There’s plenty at stake in NFL’s Week 17 matchups
What began with a lockout ends Sunday with a luck-out.
Thirteen of the NFL’s 16 games in Week 17 are truly meaningful , either to the playoffs or the 2012 draft, and the schedule culminates with a high-profile finale for all the marbles — Dallas at the New York Giants — the winner claiming the NFC East and the loser eliminated.
“What we hope each year is that our 256th and final regular-season game will be incredibly relevant,” said Howard Katz, the NFL’s senior vice president of media and operations. “So we try to sequence the games on the final Sunday so that we’re hopefully left with a game Sunday night that’s a win-and-you’re-in for somebody. In this case it’s two teams.
“It’s a perfect scenario. One team moves on to the playoffs and the other goes home for the summer.”
As a bonus for the NFL, the final game also happens to involve teams from the Nos. 1 and 5 markets, giving it even more national appeal than, say, last season’s win-and-you’re-in capper between St. Louis and Seattle.
“This game is always kind of like the last Christmas present that you’re opening,” said NBC’s Cris Collinsworth, analyst for the Cowboys-Giants game. “You know something fun’s going to be there, you’re just not sure exactly what it’s going to be.”

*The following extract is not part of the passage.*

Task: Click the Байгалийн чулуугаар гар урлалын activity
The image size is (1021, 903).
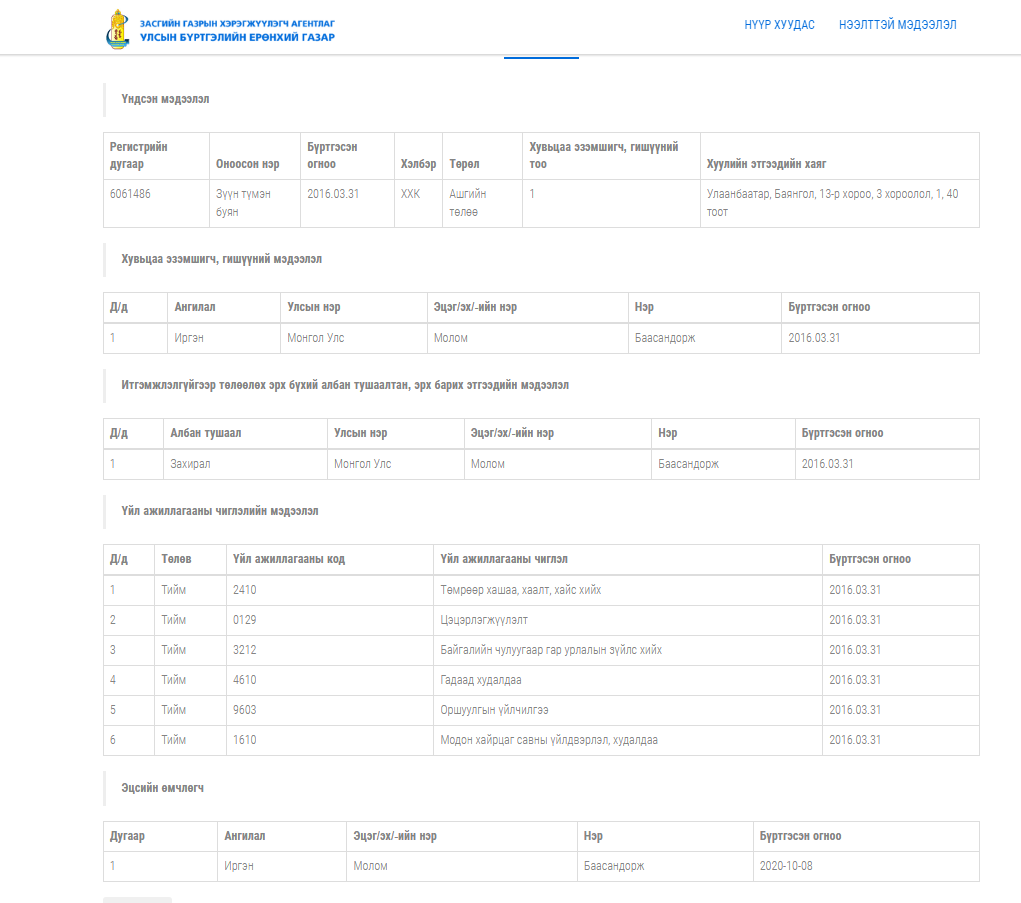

The NFC East isn’t the only division still up for grabs. Baltimore and Pittsburgh — both of whom have qualified for the postseason — are jockeying for the AFC North crown, and Denver and Oakland are vying for the AFC West title. The Broncos can claim it with a win over Kansas City, or by Oakland losing to San Diego. Unlike the Raiders, however, the Broncos are not in the running for the final AFC wild-card spot.
Five games will help determine playoff seeding, and two others — Indianapolis at Jacksonville and San Francisco at St. Louis — will determine who gets the No. 1 pick and the right to select Stanford quarterback Andrew Luck, likely the top selection.

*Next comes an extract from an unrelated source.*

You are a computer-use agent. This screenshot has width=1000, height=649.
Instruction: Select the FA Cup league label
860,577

As pointed out this week by Profootballtalk.com, only three games have no bearing on the playoff picture and negligible effect on the draft: Chicago at Minnesota, Washington at Philadelphia, and Seattle at Arizona.
This type of Week 17 intrigue is what the NFL had in mind two years ago when it decided to make all finales division matchups, thus creating incentive for teams to fight for victories to the end. The league was tired of playoff-bound teams taking their foot off the accelerator and coasting into the postseason, the way the 2009 Indianapolis Colts did when they got to 14-0 and opted to rest Peyton Manning, losing their final two games.

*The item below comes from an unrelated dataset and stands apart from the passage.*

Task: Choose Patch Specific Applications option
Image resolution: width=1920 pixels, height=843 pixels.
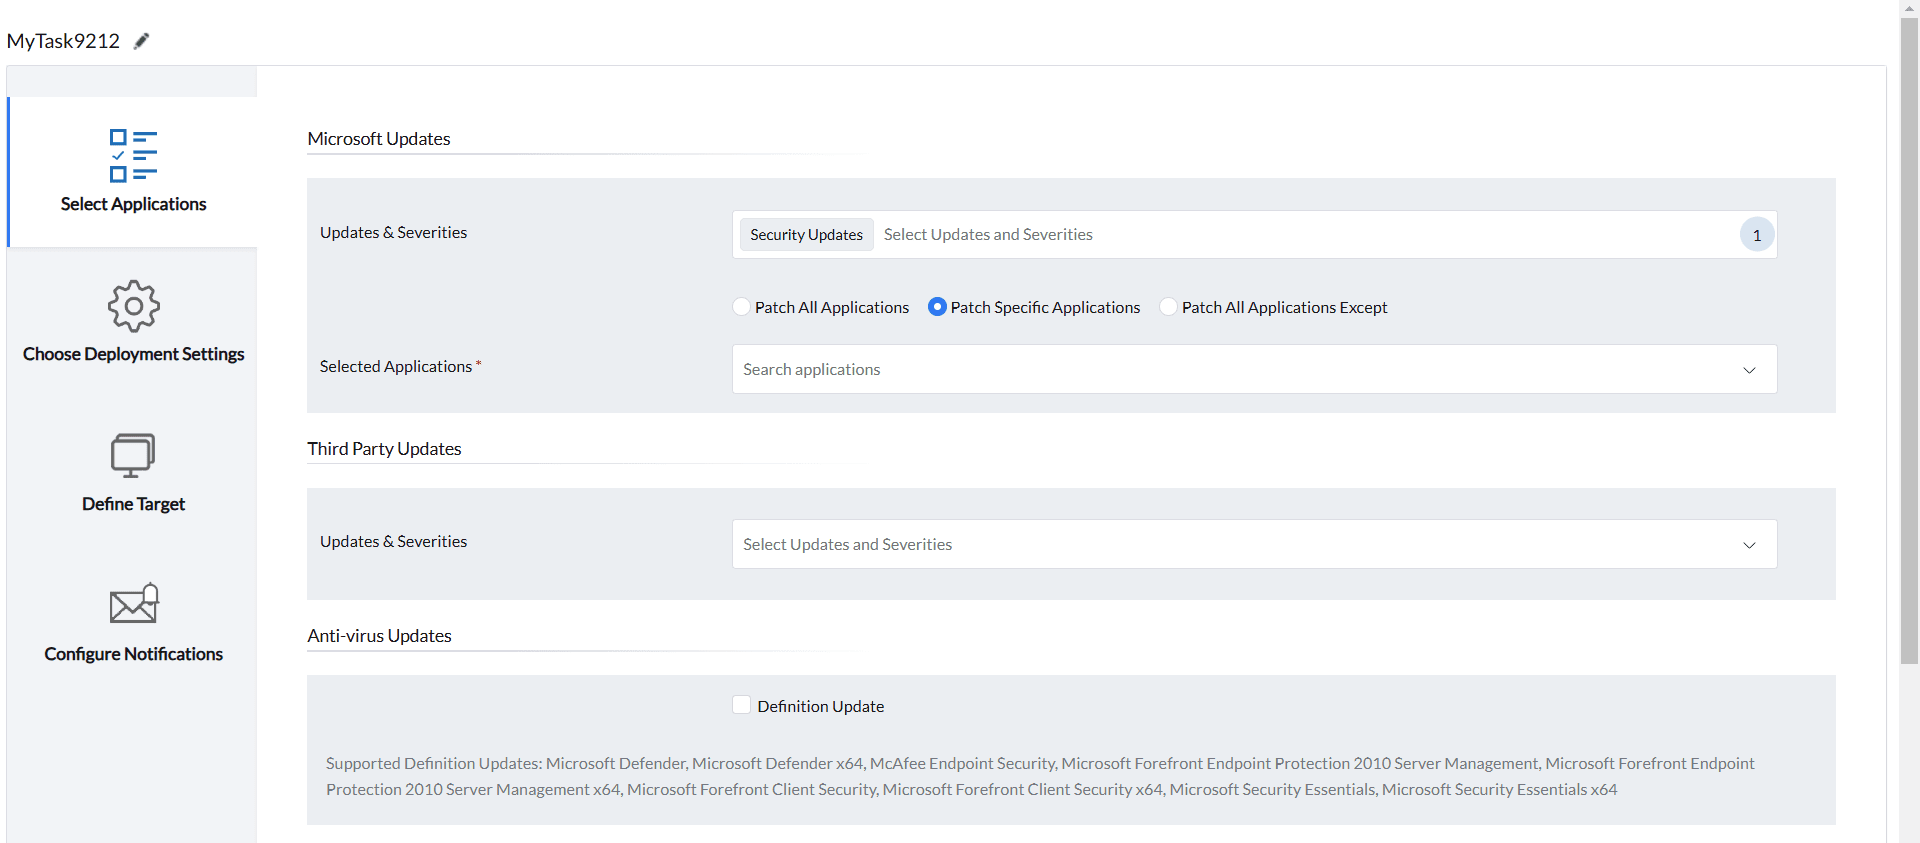Action: (937, 307)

What made scheduling especially tricky this season was the looming specter of games being canceled because of the labor mess. So Katz and his crew spent the months between April and the end of July — from when the schedule was released until the end of the lockout — devising scheduling alternatives and contingency plans.
If the NFL had to play a shortened season, for instance, it could have scrapped Weeks 2 and 4, along with the bye week. That meant making sure there were no division games in Weeks 2 and 4, and that every team in the league played a game at home and on the road in those two weeks. Week 3 pitted teams that had identical bye weeks, so if all byes were eliminated, that week’s slate of games could be replicated.
“It was pretty complicated to do that,” said Katz, who has been in charge of scheduling for the last five years and said this last year was by far the most stressful.
Not everything went off without a hitch. Tweaking the schedule meant some teams had to play three consecutive games on the road, and some division series were bunched closer than the league would have liked. In at least three cases, teams had to travel across the country to play on a short week, as the San Francisco did in playing at Baltimore on Thanksgiving, a none-too-pleasing scheduling quirk for 49ers Coach Jim Harbaugh.
“One of the things we reminded ourselves of is we can’t do that to clubs,” Katz said. “We’ll make sure that doesn’t happen next year. That was one of the unintended consequences of this year’s schedule, and we’ve learned from those.”
The 2012 season will bring some new challenges, among them the likelihood that there will be Thursday night games throughout the season as opposed to merely the second half of the season.
Katz and others will begin working on the upcoming schedule in early January before meeting with network partners some time around the Super Bowl to determine who gets which high-demand games. The schedule will be released in April and, with no labor strife on the horizon, Katz is hoping then to get his first good night’s sleep in a year.
“A successful year,” he said, “is when all our ratings are up and we have great games in Week 17.”
In a job that’s part science and part serendipity, it’s hard to quibble with the latest results.